Work instructions => Without any pictures, reproduce exactly the lines running from the line containing "The height and width of the screenshot is (570, 760)." through the end of the entries.

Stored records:
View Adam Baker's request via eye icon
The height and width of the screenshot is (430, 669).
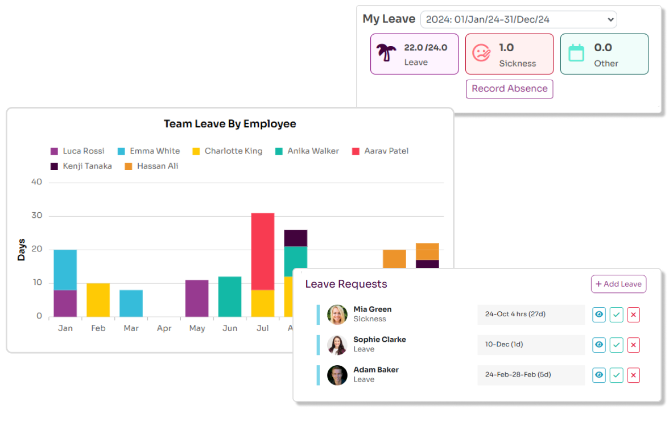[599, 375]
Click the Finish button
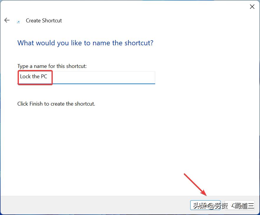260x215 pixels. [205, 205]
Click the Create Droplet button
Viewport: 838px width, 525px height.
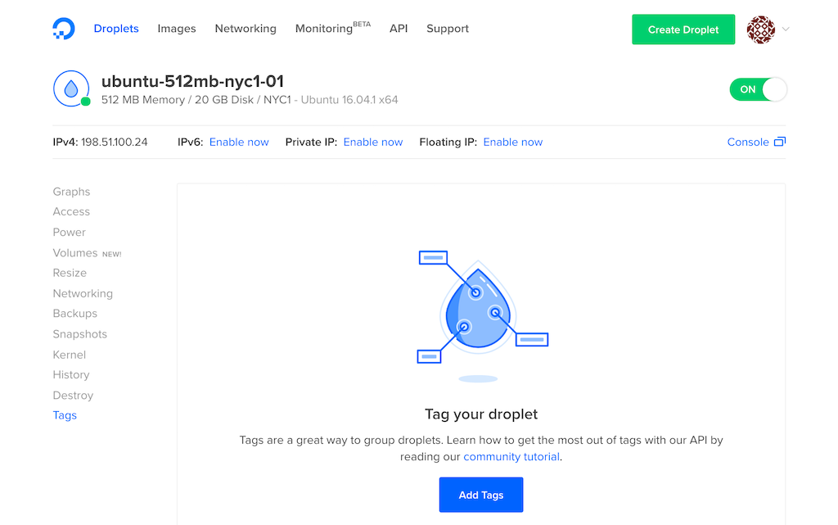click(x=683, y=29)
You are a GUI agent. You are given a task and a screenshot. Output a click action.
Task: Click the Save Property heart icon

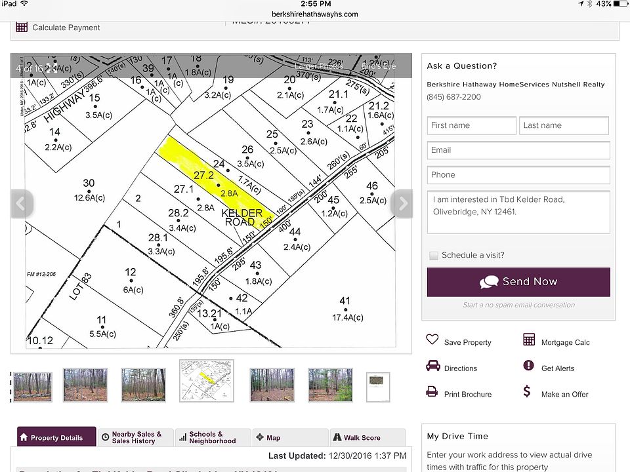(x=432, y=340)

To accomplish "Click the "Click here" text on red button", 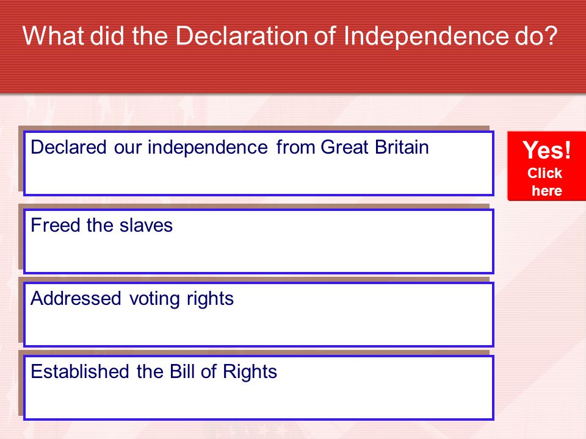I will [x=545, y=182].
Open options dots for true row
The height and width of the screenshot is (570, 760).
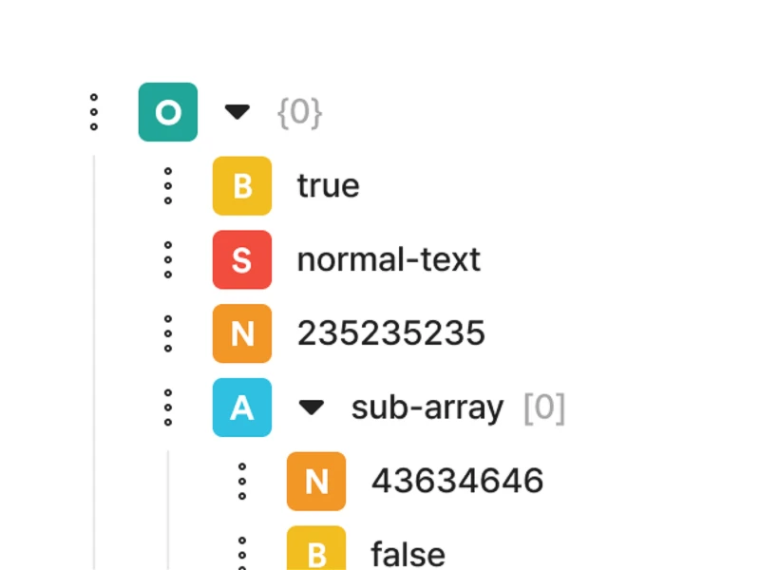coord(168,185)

Solution to the problem =>
The height and width of the screenshot is (570, 760).
coord(168,185)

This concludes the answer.